Chest Fluid Updates

Chest Fluid Updates

So many have so much vested in our youngest man – I thought maybe an update post for this trip would be a good idea.

10/8
I had an awesome ambulance ride out with one of my favorite nurses, and a pretty fabulous respiratory tech. We bs’d and laughed a lot. Joey alternated between cat naps and listening to us (this mean that while he was awake he stared at me, seriously makes me blush sometimes)

We got up to the floor, started settling in, and Dr Marx showed up. I almost cried and then we HUGGED. Some of you know how my hugs go, he matched me and KNOWS where I am right now. He is amazing, I wish he lived around the corner from me – Carrie, he does make things better.

Joey then proceeded to flirt with everyone that came across his path – he’s ridiculous. The sweetness that is packed into his little body, oh my lord.

Right now (it’s almost 10pm) I’m waiting for the IV team so that they can draw labs (they practically call in the special forces for this guy) and then we head down to X-ray – then hopefully sleep!

Tomorrow he will have a sedated echo.

I’ll keep adding to this post like I did last time? I post a lot of little stuff on Facebook, but I know we’re not all Facebook friends, or that everyone even uses it.

I am so happy we are here.

10/9
9 am: rough night, not a whole lot of sleeping for either of us. We had to wake him up to so labs and get the X-ray, whoops – kinda screwed everyone up.

On another note, his day nurse and I would be total BFFs if we met at the park.

9 pm: a wildly unexpected day that had me in tears. The sedated echo showed amazing growth in Joeys right ventricle, which now means that his right outflow tract needs some additional work. We did see a bit of growth upon discharge, but this, where he is now, is amazing. It is growing strongly and, as a result, there is some increased pressure.

Tomorrow Joey goes under general anesthesia for a heart cath. They will measure pressures and see if they can tinker with that valve – if not they’ll go in surgically next week.

We are where we are supposed to be.

10/10
7:30: Joey woke up in an amazing mood, hasn’t eaten since 3 but is still having a blast. He’s pretty incredible.

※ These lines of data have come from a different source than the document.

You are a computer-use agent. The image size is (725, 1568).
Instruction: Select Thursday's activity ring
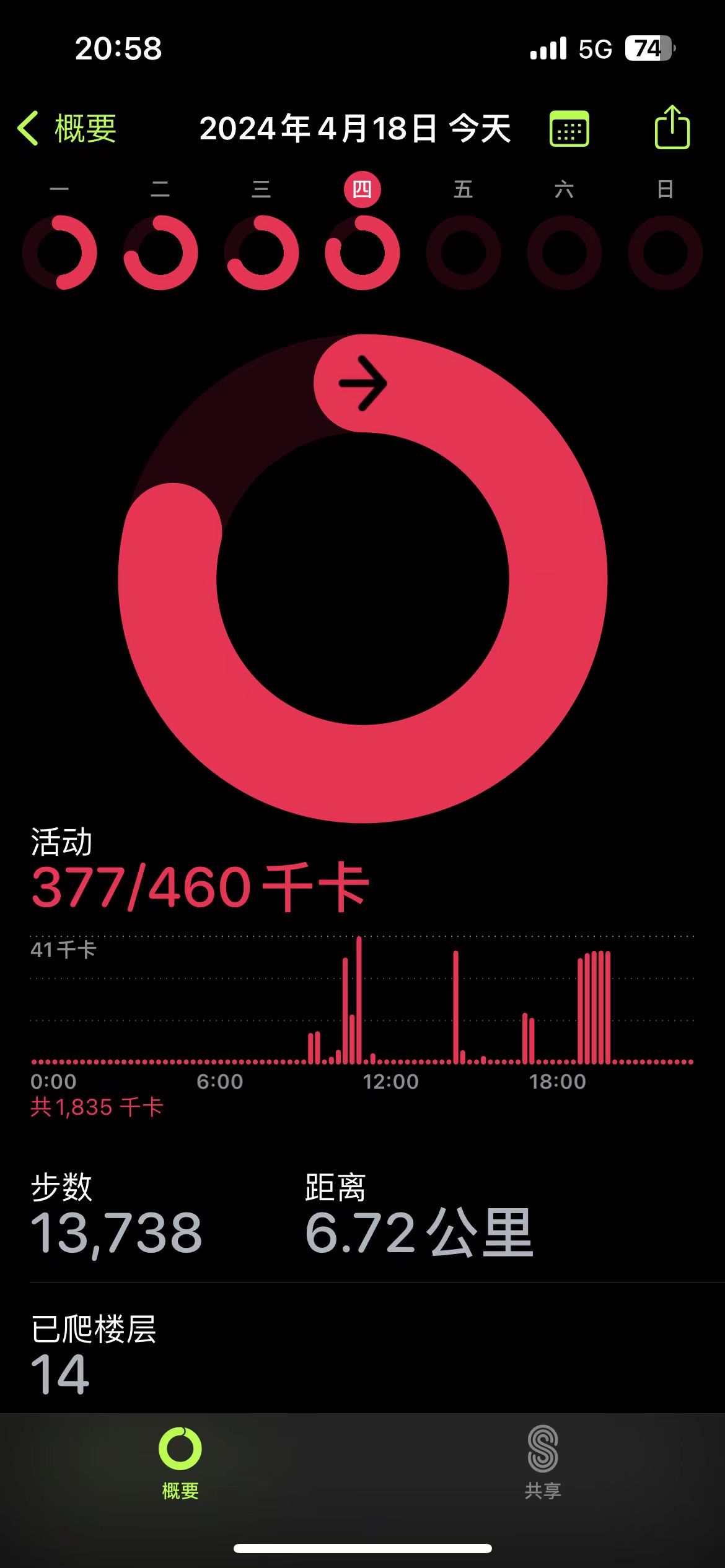pos(362,252)
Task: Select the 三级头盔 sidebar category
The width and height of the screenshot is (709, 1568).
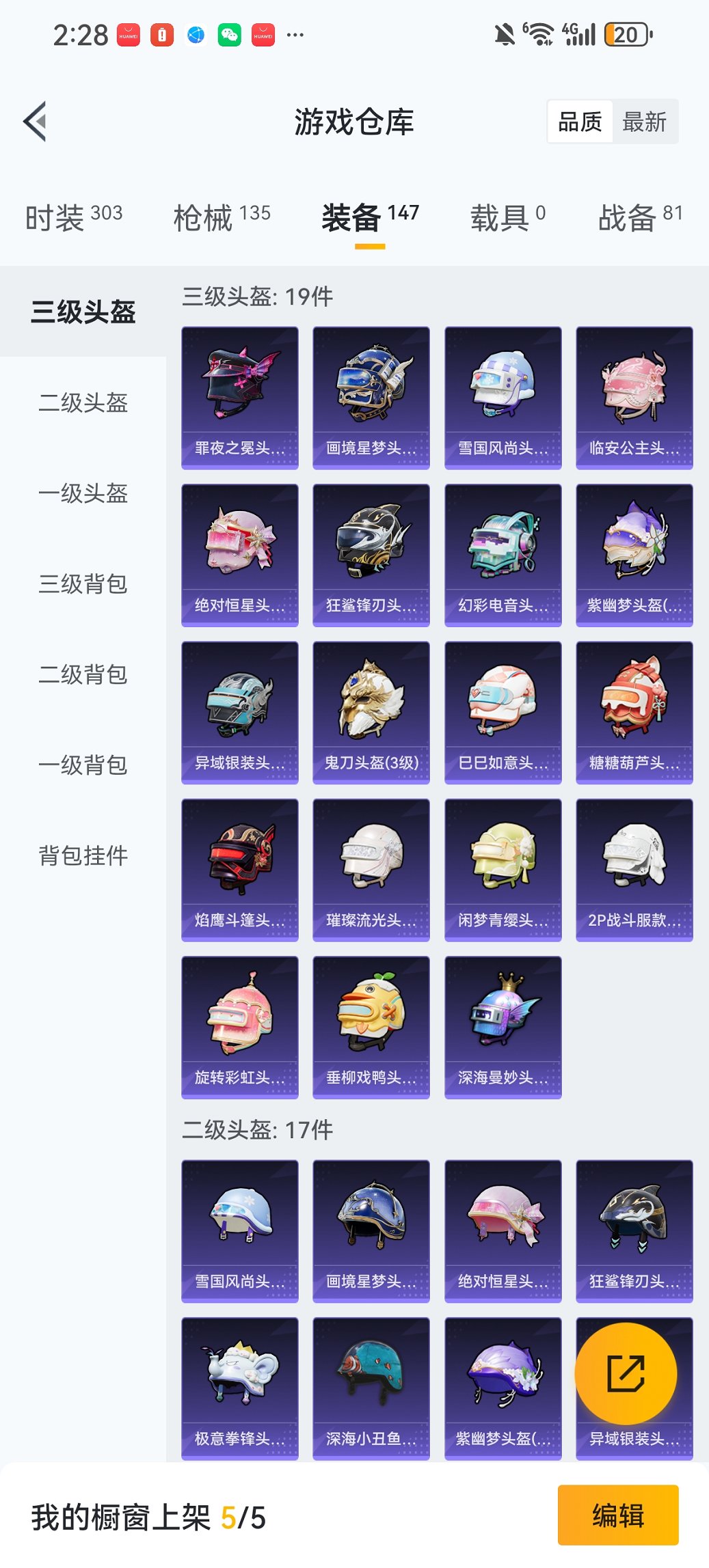Action: pyautogui.click(x=81, y=311)
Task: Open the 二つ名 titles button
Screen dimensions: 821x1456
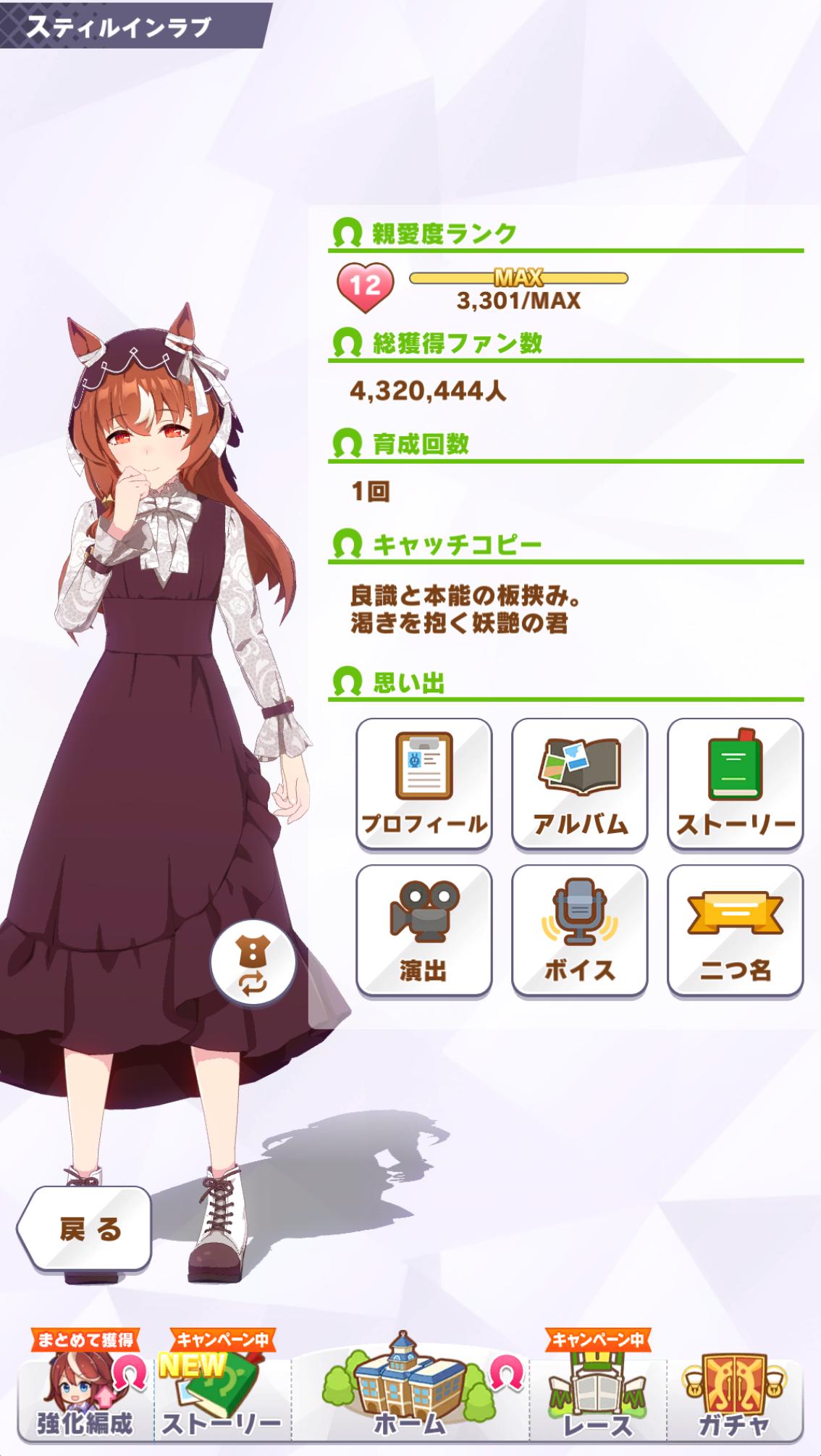Action: coord(735,930)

I’m feeling a bit nervous about the cath, this is a chance to avoid a surgery this trip. What’s fabulous is that I am feeling even more fluent in all of this, and know for a fact that we can all do this with GREAT strength. Just by typing this by nervousness relaxes. Pssh, we got this.

Oh, now I’m sad again!

And that’s a lot of what this is, an experience of life and emotion. I don’t believe in “it could be worse”, because it invalidates your sadness. When I feel like crap, I don’t think of how much worse it could be, I honor the sadness, frustration, anger, whatever that is. I make good friends with it. I feel it, and I am then able to feel the rest – the beauty, the love, the peace.

So today, as we go through the craziness here, I invite you to take a moment to just feel like ass. Breathe that in and see what you can find on the other side.

3 pm: He is in the cath lab.

7 pm: Waiting. Ugh.

8 pm: He’s done, he’s done, he’s done. Oh my goodness, he’s done. They have extubated him, but are still sending him to ICU for recovery.

All of his pressures look good, so that obstruction isn’t causing an issue. The pressures in the rest of his heart are good too. There’s no obvious reason that he’s for these effusions other than its just his body right now. So we hold tight, treat with diuretics and diet…and have no idea how long he needs to ride it out.

10/13
We are still in a holding pattern, he’s putting out less fluid, even with the increased diuretics. We move to water seal today, which means the turn off suction on the chest tubes. If we do not see a remarkable change the chest tubes will come out in the next few days.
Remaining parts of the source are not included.